Felix scooted closer. “Nell, if you just show her the prices we found, and tell her about the strange disappearances of all the other copies from the interinstitutional database, that would at least be enough to convince her the map is important, and worth protecting. She might even—”
“She did,” Nell said. “Practically offered it to me at the funeral, if I can deliver.”
“Your old job?”
Nell nodded.
“Nell, that’s great . . .” Felix started to say, but the words petered out when he saw her expression. Despite the good news, she looked as lost as she had the day of the Junk Box Incident. Confused, desperate. Vulnerable. A stab of sympathy in his chest caught him by surprise.
“I know it is. And I want it. More than anything. But I also wish I could figure more out before I have to turn it all over to her and the police, and let them take over,” she replied. “He was my father, you know? I just want to know why.”
“I understand,” he said softly.
She sighed. “It feels over, before it even began.”
He nodded. But that was a good thing, wasn’t it? One last favor for old, kind Swann, she’d said. Then they could go back to living their own lives. To never seeing each other again.
It was better that way. Wasn’t it?
To his astonishment, his hand was suddenly up, signaling the bartender to send them another round.
What was he doing? he cried inwardly.
Nell opened her mouth to say something, equally stunned, but the bartender was already pouring.
He waited tensely for her reaction as two fresh glasses thudded down in front of them.
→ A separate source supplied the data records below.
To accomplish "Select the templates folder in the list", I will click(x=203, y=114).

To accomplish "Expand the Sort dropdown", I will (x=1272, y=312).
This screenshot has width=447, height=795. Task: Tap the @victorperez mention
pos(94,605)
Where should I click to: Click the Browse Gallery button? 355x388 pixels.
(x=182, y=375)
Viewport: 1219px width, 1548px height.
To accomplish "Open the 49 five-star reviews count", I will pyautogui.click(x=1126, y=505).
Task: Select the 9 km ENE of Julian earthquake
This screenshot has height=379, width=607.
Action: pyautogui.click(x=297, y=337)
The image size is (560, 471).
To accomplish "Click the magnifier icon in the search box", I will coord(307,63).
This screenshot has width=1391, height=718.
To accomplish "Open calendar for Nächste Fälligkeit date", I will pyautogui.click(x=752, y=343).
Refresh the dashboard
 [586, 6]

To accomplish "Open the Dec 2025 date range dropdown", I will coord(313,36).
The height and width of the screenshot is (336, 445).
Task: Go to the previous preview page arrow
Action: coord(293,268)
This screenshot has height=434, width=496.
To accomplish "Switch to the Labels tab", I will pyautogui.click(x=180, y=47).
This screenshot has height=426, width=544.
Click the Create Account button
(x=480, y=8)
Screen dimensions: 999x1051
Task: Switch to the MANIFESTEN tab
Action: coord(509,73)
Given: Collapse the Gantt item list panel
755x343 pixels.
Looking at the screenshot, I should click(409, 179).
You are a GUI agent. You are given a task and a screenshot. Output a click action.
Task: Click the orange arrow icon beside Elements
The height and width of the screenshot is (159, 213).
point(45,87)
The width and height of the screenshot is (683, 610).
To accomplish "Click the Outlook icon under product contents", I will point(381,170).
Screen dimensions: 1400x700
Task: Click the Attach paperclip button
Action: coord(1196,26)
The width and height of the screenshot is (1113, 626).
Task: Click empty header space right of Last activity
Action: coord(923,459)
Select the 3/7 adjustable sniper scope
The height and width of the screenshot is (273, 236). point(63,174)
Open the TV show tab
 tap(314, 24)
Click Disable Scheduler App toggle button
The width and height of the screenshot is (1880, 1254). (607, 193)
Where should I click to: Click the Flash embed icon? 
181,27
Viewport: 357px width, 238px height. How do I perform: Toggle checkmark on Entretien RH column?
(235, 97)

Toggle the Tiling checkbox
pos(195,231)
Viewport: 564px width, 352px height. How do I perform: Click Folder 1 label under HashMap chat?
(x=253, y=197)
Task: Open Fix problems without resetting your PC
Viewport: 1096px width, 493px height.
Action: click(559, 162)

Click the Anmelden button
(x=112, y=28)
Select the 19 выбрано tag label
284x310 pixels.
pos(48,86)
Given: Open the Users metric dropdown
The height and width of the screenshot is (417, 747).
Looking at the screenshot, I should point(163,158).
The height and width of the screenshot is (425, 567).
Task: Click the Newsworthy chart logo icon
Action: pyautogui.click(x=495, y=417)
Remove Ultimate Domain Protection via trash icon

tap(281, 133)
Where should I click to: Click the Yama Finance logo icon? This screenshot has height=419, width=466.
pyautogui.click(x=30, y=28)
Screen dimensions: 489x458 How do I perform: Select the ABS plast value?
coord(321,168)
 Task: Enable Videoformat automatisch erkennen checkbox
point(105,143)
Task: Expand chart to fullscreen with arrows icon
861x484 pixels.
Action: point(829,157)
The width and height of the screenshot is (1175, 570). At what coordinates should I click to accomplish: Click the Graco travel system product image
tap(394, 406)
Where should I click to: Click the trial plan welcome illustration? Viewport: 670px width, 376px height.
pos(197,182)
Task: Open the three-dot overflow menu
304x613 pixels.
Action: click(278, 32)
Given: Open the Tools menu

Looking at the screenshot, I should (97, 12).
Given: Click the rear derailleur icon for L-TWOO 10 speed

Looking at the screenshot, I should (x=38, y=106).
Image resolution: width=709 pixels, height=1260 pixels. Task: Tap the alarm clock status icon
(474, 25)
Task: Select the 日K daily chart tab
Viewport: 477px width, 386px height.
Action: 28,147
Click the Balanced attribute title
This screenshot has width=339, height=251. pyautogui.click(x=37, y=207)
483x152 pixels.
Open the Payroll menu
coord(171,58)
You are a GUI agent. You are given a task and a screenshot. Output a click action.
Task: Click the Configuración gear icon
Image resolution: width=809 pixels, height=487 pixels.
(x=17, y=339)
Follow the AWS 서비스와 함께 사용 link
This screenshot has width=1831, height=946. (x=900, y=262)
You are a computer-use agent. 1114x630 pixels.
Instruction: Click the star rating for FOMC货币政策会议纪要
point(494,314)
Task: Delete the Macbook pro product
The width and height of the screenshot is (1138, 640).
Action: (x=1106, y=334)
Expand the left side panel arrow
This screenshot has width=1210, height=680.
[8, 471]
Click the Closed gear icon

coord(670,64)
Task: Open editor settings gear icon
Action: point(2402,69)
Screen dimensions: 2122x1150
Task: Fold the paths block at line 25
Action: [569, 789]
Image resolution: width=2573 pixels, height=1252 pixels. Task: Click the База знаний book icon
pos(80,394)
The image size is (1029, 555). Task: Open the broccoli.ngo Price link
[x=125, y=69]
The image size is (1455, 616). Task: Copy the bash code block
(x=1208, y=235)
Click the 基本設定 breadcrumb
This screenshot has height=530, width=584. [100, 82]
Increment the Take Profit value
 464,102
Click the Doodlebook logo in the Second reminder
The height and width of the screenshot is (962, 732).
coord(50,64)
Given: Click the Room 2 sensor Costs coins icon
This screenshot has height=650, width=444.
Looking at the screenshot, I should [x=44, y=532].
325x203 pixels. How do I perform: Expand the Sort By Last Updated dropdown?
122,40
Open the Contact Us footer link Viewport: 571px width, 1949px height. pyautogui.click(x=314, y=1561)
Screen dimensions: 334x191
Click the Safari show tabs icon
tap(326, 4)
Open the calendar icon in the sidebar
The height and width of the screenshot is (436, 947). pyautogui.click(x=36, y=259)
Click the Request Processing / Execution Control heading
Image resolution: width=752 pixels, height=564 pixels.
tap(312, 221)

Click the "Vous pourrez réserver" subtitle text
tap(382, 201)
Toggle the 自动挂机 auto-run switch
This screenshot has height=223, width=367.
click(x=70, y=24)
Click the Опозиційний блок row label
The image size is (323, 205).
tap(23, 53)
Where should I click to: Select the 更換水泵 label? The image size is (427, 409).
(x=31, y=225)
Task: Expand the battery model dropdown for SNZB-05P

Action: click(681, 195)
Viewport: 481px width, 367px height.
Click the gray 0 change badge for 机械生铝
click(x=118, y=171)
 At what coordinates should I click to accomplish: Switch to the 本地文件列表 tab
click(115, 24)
She’d been too late to cancel his order, but she could still get up and walk out anyway. No one could make Nell do something she didn’t want to do.
It was going to be bad, no matter what. He just didn’t know if it was going to be awkward excuses and false apologies about it getting late sort of bad, or laugh in his face sort of bad.
At last, she picked up her drink.
“Uh, thanks,” she managed.
They clinked rims, and Felix took his time with the beer, not sure what he should say. Nell was clearly feeling the same way. She wet her lips, only pretending to drink, so she could seem occupied.
The charade gave them a few seconds of acceptable silence, but eventually he was going to have to set his glass back down on the counter and come up with more conversation.
“Well, I still have two days until I have to meet Irene,” she finally said. “I can at least keep working on it until then.”
Felix was about to argue about the potential danger again—but then she took a sip. A real one.
“Well, how did it go with Ramona?” he asked, encouraged.
Nell turned to him slowly on her stool, and he was surprised at the expression on her face. She was so lost in the question that all of her guardedness had temporarily fallen away.
“It was the strangest thing,” she said. “She recognized me immediately when I came in. She said—she said that she’d known my father since his college days. And my mother, too.”
“What?” Felix cried. “Ramona Wu and your father, and mother, were old friends?”
“And a couple others, all from their university days. There were seven of them in total,” Nell answered. “I couldn’t believe it either.”
“Did she tell you anything useful about the map?”
“No,” she said. “I didn’t let on that I actually have it, given what we found online, but she didn’t want to tell me anything anyway. She was terrified, Felix. She kept trying to get me out of her shop, and then told me not to come back.”